Four telescopes were used in case one site was cloudy.  The four telescope locations were:
  • Harvard University
  • Allegheny Observatory at Pittsburgh
  • Yerkes Observatory in southern Wisconsin
  • University of Illinois
Apparently the event was such a hit with the public that organizers decided to repeat it each night, with the Elgin Observatory taking over Arcturus-observing duties.  Elgin, by the way, is a town about 30 minutes south of where we live.

At this point, I thought three things:  1) "That's a really cool story", 2) "Hey, Yerkes Observatory! We've been there!", and 3) "Elgin has an observatory?"

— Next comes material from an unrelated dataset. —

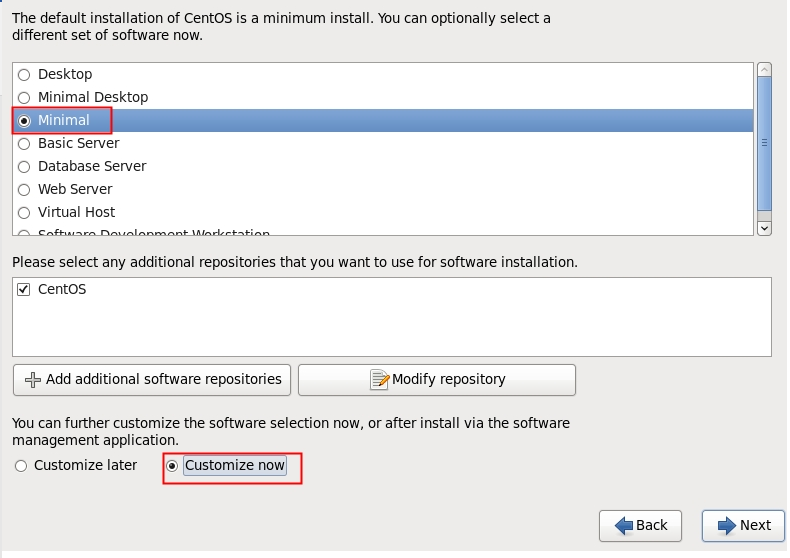Click the CentOS repository row label

62,290
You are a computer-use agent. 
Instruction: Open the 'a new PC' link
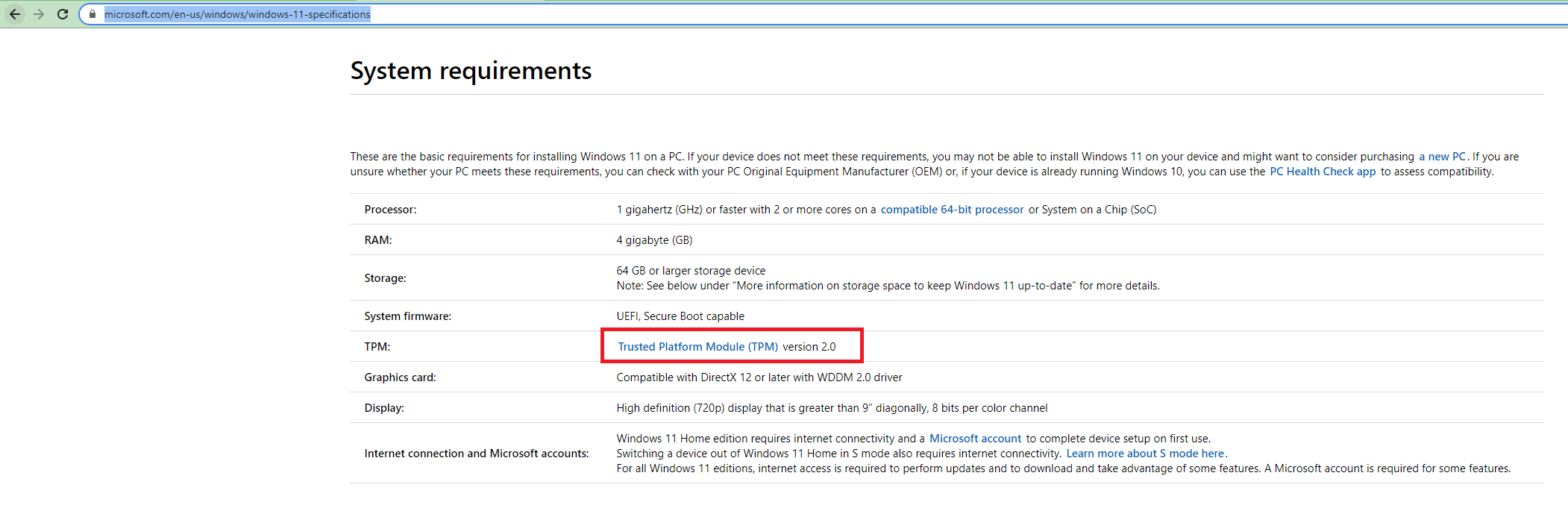coord(1442,157)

A bit of googling revealed that Elgin does have an observatory, although it's not open to the public.  I also discovered the Elgin Historical Museum, and learned that Elgin once had a large watch factory.

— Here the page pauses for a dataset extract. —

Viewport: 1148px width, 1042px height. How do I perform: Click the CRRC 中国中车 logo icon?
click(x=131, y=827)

I found all of this very interesting, so Wendy and I went to the Museum a few weeks ago:

It was much bigger and nicer than we were expecting.  And there was much more to Elgin's history that we didn't know.  Here's a bit of what we learned:
  • During the late 1800's, Elgin was the center of the country's dairy industry.  The price of butter across the country was set each day in Elgin.  Also, sticks of butter used to be short and squat (and might still be on the West Coast?).  Elgin introduced the long, skinny sticks of butter that are the norm today.  These are supposedly "better", but we didn't see any explanation as to why that is.
  • For the first half of the 20th century, Elgin had a huge watch-making factory, which dominated the world's watch-making industry.  Elgin watches were sold in nearly every jewelry store in the country, and the phrase "Elgin watches" was a common one and was synonymous with high-quality watches.
  • At the beginning of the 1900's there were a number of train wrecks caused by engineers having inaccurate watches.  President Theodore Roosevelt ordered a new standard of accuracy for watches, so the Elgin watch factory built the Elgin Observatory which allowed watch-makers to track time more accurately using the stars.
  • During WWII, the watch factory switched to manufacturing high precision aircraft parts.  Unfortunately, after the war, it had fallen too far behind the rest of the watch industry, and combined with changing consumer tastes, it didn't survive.  The factory was eventually torn down, although the Observatory was spared.
  • There are a lot of Elgin watches on display at the Museum.
After a few hours at the museum, we drove by the Observatory and snapped a picture:

This was much more than I expected to learn from writing an app!